The CROAP project is a ministry of the Apostolic Prefecture of Battambang, whose Apostolic Prefect is Msgr Enrique (Kike) Figaredo SJ, and Jesuit Service Cambodia.
“The results of SRI gave a lot of hope to the farmers,” said Br Noel Oliver SJ, CROAP Project Manager, “Now more farmers are asking to learn how to use SRI to improve their skills in agriculture.”
Farmers in Cambodia face many problems. A number of farmers take loans from micro-finance organisations to buy seeds, fertilisers and pesticides. They have to pay monthly interest rates of over three percent but are forced to sell their produce at a low price.
“In the past, a number of farmers lost their lands as they could not repay their loans. We want to make things easier for our small farmers in order to protect them and their farms. For that we have been doing some thinking and some dreaming,“ said Br Oliver.
A meeting was organised on February 24 for the farmers who had had success with the SRI method to share their knowledge and experience with other farmers. One of the participants was Chim Siem, the daughter of an elderly couple who are one of the three farmers who adopted SRI in 2016.
Seeing her potential, Chim Siem was asked to be the youth leader of young women and learn to teach literacy to the older women. She took the job and was being remunerated for it but, sadly, she has decided to go to Thailand with her older sister to look for work. Many young people see no hope for the future in their villages and go to towns or abroad (mainly Thailand) in search of work.
“We want these young women to improve their skills and income earning potential locally so that they do not have to leave their families and homes to find work,“ said Br Oliver who shared that a training programme in cooking is already being planned.
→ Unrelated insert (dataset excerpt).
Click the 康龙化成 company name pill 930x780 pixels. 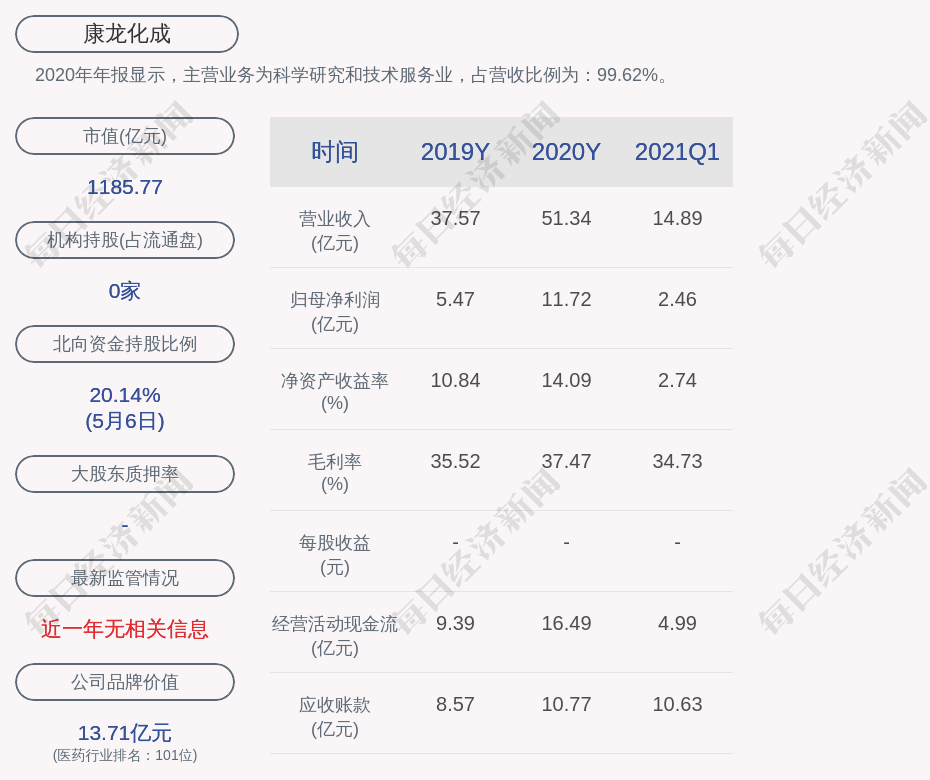coord(126,34)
One of the initiatives is the Women’s Employment Fund that is meant to help farmers employ women to do transplantation in their fields. The farmer will repay this amount to the Fund at harvest time.
CROAP has also set up a fund for the Women’s Group to provide loans for income generating projects. Vanny, the leader of the Women’s Group, is facilitating loans for families to procure Cambodian hens and cockerels. The families have a year to repay the loan.
Other projects in the pipeline include setting up funds for the Young Men‘s and Young Women‘s Groups that CROAP is forming. The team is also hoping to set up a shop on the main road to sell organic vegetables and rice grown by the farmers.
They know that there will be problems such as water shortage in the dry season and lack of sanitation facilities. But Brother Noel says the team remains hopeful and grateful to those who have helped CROAP plan and dream for the small farmers in Cambodia.
Main photo: Vanny, one of the first three farmers to adopt the SRI method of rice cultivation, standing next to her field just before the harvest.